Put the dish in the corner or at least up against the wall so its not out in the middle of the floor, I think most hedgehogs learn not to walk in them, I've never witnessed either of my hogs stepping into the actual water dish once they knew it was water. Loki for example, never has stepped in the water dish but he'll get right in his food dish (which is exactly like his water dish). Mine are about an inch high and I'd say 5 or 6 inches wide (circular).


----------



## hedgielover (Oct 30, 2008)

a dish is definitely preferred. They can't bend their heads back the way rodents can and really our guys are sort of clumsy so I'm not surprised he's having trouble with it. Make sure the dish is a heavy one (ceramic is good) so that it is less likely to spill. Sometimes Quigley spills his, sometimes he crashes the bowls together (this is my favourite especially at three in the morning! :roll: ) once I found him sitting in it while he was eating (pic below) and occasionally we find a toy in it. Mostly though he just drinks it.

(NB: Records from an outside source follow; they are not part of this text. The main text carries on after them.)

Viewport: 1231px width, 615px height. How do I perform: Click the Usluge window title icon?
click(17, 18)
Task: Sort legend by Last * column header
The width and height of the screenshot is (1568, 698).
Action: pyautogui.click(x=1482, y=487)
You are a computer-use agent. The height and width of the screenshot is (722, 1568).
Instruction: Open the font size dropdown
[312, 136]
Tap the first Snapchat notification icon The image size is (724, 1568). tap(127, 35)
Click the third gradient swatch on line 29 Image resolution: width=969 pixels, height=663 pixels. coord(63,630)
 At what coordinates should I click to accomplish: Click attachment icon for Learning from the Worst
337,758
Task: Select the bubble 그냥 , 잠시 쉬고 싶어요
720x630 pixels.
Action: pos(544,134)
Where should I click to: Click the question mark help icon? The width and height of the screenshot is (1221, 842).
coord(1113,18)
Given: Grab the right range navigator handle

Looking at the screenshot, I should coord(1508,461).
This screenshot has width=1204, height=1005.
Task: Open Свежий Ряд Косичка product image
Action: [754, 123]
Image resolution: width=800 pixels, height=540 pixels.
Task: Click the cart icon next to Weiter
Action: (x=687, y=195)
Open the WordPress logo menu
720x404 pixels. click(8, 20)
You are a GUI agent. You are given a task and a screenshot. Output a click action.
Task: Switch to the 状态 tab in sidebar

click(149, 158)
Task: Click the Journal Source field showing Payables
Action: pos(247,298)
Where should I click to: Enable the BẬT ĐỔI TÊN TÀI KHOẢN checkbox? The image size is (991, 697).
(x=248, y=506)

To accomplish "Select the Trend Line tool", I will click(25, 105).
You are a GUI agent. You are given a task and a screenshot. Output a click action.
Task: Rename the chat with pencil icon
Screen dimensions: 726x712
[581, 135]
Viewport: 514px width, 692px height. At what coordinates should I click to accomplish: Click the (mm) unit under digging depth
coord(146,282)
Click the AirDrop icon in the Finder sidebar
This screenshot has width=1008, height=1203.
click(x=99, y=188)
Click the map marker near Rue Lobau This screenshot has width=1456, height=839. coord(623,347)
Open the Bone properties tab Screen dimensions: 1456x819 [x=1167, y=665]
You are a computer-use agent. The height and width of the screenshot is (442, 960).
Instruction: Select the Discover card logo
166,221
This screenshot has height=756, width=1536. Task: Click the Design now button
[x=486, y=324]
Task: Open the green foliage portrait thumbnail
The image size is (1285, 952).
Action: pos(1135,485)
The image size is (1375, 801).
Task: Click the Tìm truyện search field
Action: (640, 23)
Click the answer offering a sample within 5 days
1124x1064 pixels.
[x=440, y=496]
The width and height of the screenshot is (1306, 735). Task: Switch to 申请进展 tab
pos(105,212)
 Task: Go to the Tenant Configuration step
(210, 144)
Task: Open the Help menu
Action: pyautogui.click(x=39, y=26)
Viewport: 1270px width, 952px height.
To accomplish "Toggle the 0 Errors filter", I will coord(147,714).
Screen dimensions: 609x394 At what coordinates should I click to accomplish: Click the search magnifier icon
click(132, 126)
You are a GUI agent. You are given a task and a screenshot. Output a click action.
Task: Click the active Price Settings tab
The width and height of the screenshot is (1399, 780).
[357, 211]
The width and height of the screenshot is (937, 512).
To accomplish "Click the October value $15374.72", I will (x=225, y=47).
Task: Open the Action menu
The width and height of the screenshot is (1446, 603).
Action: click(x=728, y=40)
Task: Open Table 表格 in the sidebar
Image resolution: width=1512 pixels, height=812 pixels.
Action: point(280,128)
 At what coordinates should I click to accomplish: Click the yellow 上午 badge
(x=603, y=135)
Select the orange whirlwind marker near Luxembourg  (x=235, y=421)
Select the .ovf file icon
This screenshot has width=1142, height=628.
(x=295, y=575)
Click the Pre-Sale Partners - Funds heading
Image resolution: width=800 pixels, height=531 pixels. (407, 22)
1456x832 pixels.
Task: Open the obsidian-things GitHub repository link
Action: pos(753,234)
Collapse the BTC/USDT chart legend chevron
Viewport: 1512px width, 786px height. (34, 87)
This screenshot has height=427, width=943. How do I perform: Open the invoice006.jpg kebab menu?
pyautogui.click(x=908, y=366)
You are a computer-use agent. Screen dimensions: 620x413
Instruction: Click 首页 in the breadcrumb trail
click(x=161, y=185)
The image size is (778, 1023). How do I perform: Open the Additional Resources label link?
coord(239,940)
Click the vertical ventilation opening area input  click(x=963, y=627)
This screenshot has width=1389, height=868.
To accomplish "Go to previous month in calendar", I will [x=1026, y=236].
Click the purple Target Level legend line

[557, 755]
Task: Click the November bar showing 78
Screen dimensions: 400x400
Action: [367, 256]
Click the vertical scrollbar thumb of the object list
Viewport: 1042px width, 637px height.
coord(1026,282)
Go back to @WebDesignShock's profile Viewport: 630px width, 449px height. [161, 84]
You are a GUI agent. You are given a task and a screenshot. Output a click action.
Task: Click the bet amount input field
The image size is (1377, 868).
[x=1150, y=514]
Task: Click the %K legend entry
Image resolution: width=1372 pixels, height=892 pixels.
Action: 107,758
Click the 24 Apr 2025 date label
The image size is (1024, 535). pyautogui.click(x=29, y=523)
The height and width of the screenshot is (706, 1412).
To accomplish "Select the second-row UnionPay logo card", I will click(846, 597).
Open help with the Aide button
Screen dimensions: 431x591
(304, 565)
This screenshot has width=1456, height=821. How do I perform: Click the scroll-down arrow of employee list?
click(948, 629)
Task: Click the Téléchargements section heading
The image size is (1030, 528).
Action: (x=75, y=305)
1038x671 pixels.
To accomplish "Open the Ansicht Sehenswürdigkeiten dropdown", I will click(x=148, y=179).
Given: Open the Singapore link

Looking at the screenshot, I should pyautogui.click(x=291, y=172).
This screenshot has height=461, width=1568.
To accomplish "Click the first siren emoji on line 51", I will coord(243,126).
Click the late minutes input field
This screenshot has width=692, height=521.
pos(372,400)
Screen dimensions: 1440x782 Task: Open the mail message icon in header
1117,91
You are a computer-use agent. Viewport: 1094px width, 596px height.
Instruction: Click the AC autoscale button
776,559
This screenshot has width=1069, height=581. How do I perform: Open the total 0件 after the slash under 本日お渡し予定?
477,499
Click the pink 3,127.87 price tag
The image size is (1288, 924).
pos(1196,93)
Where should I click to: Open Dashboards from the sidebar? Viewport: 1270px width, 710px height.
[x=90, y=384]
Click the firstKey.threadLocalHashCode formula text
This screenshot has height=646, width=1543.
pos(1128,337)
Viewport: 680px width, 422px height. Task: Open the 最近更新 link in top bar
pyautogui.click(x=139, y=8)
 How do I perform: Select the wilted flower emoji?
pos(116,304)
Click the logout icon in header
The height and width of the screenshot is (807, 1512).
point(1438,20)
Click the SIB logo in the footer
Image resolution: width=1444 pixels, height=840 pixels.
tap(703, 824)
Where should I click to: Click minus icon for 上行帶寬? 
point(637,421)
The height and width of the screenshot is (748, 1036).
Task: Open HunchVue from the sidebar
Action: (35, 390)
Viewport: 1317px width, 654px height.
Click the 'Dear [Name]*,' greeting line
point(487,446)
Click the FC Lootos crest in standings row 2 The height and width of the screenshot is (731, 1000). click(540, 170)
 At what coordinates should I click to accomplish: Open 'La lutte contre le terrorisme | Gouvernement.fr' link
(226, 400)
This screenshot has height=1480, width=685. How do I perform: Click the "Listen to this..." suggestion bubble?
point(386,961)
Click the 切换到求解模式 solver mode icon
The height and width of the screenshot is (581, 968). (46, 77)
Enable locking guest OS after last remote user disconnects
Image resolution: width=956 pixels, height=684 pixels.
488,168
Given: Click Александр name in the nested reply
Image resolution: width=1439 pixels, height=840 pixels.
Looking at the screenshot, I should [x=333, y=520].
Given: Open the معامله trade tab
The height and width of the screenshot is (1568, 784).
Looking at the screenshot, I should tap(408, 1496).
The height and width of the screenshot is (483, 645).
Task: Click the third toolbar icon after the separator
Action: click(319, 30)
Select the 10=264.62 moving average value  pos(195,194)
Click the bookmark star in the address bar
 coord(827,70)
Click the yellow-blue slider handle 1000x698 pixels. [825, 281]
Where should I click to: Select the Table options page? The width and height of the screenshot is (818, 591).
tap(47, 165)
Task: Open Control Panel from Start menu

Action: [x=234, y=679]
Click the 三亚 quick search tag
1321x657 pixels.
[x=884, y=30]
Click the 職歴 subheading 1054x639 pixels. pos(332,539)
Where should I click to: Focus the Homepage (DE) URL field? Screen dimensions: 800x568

Picture (as soon as I took the picture he bristled up but he was eating).

[attachment=0:32mhcbwf]Quigley in water dish.jpg[/attachment:32mhcbwf]


----------



## MissC (Nov 15, 2010)

Quigley is HILarious! :lol: I LOVE that pic.

Snarf's dish is about 3' wide and lower on one side - I always push his food to the higher side...know what I mean?...anyway, he parks his little butt on the lower area, then dives into the higher end and starts munching. It's sooooo cute! He looks so comfy.


----------



## Ophelia (Dec 10, 2010)

Nitzy actually came with a auto-fill water feeder. Like those ones you get for dogs, except hedgehog size.  I've filled it up almost full once and she drank so much, so I'm glad I have it.  (the part she drinks out of is just like a water dish, and not one of those rabbit-like feeders)


----------



## Nancy (Aug 22, 2008)

hedgielover said:


> a dish is definitely preferred. They can't bend their heads back the way rodents can and really our guys are sort of clumsy so I'm not surprised he's having trouble with it. Make sure the dish is a heavy one (ceramic is good) so that it is less likely to spill. Sometimes Quigley spills his, sometimes he crashes the bowls together (this is my favourite especially at three in the morning! :roll: ) once I found him sitting in it while he was eating (pic below) and occasionally we find a toy in it. Mostly though he just drinks it.
> 
> Picture (as soon as I took the picture he bristled up but he was eating).
> 
> [attachment=0:3mv14x52]Quigley in water dish.jpg[/attachment:3mv14x52]


I love it. :lol: That is a perfect picture to show how they get poo in their food and water dish. :lol:


----------